[Saved entries]

-- BEGIN --

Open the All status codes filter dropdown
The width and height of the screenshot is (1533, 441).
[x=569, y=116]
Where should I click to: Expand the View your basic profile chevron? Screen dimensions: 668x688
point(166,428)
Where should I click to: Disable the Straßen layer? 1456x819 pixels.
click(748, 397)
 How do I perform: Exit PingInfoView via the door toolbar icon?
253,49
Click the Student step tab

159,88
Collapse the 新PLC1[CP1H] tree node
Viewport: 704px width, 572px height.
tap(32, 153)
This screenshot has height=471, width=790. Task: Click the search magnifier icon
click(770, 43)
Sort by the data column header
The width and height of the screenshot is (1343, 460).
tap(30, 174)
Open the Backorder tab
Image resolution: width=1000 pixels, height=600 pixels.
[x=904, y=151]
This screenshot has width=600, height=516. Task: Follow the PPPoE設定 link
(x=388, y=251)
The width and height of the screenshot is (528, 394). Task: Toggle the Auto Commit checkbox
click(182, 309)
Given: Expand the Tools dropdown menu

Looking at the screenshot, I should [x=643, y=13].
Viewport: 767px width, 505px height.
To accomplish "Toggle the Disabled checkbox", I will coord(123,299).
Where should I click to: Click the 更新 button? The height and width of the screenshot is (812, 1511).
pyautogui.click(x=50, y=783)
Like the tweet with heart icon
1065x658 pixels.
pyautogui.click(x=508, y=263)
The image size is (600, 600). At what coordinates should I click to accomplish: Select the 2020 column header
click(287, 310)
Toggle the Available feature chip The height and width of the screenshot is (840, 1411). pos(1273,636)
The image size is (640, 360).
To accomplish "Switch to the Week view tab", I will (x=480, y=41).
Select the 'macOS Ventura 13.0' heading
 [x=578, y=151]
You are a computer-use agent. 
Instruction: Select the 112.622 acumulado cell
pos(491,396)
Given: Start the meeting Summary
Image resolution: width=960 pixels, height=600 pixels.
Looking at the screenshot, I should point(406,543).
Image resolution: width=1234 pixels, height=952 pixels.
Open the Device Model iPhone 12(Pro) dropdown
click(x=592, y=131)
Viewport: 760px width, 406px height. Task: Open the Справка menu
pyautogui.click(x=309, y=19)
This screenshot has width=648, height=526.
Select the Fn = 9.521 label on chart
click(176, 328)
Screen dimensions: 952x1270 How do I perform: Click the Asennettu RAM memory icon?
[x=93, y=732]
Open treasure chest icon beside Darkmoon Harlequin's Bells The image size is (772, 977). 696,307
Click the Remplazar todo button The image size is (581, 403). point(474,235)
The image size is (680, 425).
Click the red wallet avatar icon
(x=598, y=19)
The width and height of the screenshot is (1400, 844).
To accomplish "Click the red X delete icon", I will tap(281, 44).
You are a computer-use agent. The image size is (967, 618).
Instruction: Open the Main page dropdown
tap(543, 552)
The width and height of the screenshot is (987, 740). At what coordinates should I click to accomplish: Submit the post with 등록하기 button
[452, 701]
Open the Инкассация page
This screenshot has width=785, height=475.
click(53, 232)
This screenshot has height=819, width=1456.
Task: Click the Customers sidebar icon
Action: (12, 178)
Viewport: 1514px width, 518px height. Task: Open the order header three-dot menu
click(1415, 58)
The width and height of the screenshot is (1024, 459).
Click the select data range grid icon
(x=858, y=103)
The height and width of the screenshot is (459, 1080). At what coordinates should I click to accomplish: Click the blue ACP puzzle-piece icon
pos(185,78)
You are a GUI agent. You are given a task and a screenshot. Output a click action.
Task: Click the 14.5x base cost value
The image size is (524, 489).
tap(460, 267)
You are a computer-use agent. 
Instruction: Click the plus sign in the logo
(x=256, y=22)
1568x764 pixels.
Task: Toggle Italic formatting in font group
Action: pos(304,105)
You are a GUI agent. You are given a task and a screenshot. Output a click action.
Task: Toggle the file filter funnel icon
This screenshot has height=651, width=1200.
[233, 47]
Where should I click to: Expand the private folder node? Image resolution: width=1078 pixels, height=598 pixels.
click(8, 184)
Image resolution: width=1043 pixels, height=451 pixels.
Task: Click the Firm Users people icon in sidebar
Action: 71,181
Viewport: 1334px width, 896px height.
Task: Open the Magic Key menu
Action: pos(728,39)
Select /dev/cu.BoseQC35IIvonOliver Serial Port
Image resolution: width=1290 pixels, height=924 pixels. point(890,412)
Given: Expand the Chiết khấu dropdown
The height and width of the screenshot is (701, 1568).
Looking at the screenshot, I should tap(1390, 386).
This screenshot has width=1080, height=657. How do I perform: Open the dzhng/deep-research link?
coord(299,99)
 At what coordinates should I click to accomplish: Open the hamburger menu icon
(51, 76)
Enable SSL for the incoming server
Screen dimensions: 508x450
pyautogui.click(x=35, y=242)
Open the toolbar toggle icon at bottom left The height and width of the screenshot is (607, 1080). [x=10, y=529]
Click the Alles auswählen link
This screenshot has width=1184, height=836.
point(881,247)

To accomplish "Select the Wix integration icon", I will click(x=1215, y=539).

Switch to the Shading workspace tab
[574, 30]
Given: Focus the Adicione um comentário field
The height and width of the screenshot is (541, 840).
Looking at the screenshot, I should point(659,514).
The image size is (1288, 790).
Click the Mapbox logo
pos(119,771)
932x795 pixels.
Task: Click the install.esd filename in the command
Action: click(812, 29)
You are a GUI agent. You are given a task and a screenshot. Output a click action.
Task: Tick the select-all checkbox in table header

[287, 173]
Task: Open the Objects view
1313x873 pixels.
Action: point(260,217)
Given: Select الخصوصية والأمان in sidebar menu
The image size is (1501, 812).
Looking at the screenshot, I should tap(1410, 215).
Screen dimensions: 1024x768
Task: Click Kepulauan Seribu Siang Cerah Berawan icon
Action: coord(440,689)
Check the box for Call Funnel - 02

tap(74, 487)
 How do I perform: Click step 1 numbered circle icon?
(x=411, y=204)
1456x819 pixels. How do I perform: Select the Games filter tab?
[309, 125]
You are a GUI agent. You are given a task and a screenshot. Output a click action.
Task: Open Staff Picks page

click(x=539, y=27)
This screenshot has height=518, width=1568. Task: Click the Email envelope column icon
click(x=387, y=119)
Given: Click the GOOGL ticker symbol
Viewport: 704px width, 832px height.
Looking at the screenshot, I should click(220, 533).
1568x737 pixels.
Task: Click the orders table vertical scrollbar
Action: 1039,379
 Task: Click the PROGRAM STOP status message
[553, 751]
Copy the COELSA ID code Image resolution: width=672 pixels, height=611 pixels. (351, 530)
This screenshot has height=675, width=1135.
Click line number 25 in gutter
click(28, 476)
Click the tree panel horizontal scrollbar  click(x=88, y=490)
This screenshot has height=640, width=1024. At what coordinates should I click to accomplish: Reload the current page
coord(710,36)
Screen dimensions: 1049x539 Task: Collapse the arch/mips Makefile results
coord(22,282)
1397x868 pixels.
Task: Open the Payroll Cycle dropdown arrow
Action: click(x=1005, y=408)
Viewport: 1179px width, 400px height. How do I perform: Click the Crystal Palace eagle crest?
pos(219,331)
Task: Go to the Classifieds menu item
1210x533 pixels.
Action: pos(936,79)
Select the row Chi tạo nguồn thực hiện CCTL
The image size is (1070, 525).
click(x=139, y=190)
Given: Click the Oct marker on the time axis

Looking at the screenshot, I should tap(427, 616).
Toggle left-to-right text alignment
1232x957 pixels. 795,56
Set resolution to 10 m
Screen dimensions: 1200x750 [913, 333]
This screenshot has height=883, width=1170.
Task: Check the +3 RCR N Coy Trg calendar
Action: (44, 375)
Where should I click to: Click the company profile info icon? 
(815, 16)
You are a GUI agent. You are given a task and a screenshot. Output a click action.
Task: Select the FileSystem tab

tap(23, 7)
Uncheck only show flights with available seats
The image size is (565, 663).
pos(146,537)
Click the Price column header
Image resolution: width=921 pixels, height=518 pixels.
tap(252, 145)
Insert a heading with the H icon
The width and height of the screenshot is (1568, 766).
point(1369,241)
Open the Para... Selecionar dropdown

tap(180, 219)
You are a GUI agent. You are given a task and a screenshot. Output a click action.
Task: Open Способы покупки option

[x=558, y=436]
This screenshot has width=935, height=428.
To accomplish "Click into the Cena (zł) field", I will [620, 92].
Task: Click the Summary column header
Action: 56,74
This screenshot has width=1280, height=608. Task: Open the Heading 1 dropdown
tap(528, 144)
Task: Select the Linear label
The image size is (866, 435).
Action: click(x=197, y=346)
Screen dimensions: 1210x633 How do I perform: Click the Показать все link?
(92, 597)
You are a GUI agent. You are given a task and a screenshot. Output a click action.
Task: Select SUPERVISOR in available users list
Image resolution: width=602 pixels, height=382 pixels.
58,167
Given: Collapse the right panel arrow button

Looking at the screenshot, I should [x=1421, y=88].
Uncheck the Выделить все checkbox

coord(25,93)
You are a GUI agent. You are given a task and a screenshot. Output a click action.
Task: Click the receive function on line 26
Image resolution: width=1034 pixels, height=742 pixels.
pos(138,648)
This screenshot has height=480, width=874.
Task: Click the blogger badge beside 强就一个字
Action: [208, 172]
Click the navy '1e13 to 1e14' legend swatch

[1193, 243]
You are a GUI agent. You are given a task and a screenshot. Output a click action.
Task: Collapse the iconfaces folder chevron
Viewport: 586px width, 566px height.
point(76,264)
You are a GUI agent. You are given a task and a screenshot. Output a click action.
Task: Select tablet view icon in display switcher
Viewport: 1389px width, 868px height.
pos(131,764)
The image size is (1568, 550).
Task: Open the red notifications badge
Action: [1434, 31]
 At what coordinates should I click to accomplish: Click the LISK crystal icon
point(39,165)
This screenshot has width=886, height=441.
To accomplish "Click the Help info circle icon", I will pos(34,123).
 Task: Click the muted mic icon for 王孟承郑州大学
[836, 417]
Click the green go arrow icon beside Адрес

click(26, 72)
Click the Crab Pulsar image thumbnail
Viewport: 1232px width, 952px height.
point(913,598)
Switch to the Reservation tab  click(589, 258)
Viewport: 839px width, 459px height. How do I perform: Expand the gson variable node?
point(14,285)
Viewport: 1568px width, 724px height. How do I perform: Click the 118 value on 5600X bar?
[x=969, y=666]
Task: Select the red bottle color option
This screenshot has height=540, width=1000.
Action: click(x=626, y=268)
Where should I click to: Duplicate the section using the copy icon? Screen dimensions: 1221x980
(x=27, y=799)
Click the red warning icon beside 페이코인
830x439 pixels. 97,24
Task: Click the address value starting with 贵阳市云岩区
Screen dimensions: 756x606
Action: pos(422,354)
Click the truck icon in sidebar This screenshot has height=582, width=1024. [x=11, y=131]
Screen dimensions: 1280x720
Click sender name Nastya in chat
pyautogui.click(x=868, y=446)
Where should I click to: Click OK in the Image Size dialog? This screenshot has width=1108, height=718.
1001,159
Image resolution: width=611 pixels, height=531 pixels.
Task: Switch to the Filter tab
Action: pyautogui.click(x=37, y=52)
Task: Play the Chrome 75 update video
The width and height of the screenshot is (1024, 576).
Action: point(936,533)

-- END --

> _Request_
Please edit the records from the line with "Viewport: 839px width, 459px" to the line with "(x=27, y=799)", replacing "red" with "blue" and keeping everything else the same. Return only those lines.

> _Task solution_
Viewport: 839px width, 459px height. How do I perform: Expand the gson variable node?
point(14,285)
Viewport: 1568px width, 724px height. How do I perform: Click the 118 value on 5600X bar?
[x=969, y=666]
Task: Select the blue bottle color option
This screenshot has height=540, width=1000.
Action: click(x=626, y=268)
Where should I click to: Duplicate the section using the copy icon? Screen dimensions: 1221x980
(x=27, y=799)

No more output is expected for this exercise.